For Brett McGurk, a staffer on the National Security Council who was in Baghdad that summer, the failure was a turning point in his view of the approach the U.S. military was taking. “Gaziliyah was probably the best example of a clearly failing strategy,” he recalled. “We go in, MNF-I reports its metrics (buildings cleared, violence reduced), we leave, and violence in Gaziliyah hits all-time highs.” His conclusion was that “it was clearly a failed recipe—the question was whether we could do anything about it.”
Fred Kagan, the defense analyst who had been at Camp David as the summer began, later said the offensive was doomed from the start, because it relied excessively on Iraqi police forces, which he said were part of the problem, not the solution. “They were not and could not be effective bulwarks on their own against sectarian violence of which they were a part,” he wrote.
American commanders would, in fact, blame Iraqi units for the failure. “The loyalty of the Iraqi security forces, particularly the police, was the overriding issue that kept this from being a success,” Gen. Casey said in an interview. A secondary flaw, he said was the slowness with which the Iraqi government moved to conduct follow-on economic aid projects. “It was never clear whether it was incompetence or sectarian bias.”
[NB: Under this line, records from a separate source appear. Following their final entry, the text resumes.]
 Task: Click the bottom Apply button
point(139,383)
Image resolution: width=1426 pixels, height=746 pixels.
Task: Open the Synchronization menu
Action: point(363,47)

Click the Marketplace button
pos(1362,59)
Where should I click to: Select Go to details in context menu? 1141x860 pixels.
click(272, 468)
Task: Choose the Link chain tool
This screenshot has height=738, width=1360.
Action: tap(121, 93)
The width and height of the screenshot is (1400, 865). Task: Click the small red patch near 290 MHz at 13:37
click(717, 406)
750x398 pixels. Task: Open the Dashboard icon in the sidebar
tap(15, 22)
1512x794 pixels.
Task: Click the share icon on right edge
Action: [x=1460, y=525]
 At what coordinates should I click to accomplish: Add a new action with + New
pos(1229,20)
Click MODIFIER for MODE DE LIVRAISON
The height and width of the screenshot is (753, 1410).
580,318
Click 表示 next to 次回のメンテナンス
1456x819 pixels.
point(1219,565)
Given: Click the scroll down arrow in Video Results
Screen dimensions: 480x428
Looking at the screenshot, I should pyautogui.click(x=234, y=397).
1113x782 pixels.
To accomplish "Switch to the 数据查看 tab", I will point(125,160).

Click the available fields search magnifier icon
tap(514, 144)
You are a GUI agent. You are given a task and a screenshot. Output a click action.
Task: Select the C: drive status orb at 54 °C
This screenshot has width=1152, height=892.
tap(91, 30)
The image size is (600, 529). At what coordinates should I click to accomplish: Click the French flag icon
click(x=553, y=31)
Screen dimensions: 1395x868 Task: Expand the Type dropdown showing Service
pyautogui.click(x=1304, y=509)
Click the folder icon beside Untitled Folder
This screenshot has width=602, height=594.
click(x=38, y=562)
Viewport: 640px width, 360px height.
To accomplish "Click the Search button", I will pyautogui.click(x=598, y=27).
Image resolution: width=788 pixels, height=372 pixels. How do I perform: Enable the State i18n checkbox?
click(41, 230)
Chiarelli, the number two U.S. commander in Iraq, added,“ I was under the impression that we would get two additional Iraqi brigades, and they didn’t show up.” In addition, Abizaid said, the American liaison connection to Iraqi forces needed to be strengthened.
Some in Iraq said that Chiarelli and Casey should have known that the Americans couldn’t rely on Iraqi forces to carry a large part of the burden. “They ordered these Kurdish units to come dow
n,” recalled Maj. Matt Whitney, who at the time was an adviser to the Iraqi Ground Forces Command, a top headquarters. “One of them mutinied. They look for troops in the south and they wouldn’t come either. They looked for two more units from the north and they didn’t come.” He wasn’t surprised by this, because many Iraqi units thought they were supposed to defend the area where they were based. They had neither the training nor the equipment to pack up and move around the country. “General Casey was frustrated because he couldn’t get Iraqi units to deploy, although we never built that army to deploy. Somehow he was surprised by this.”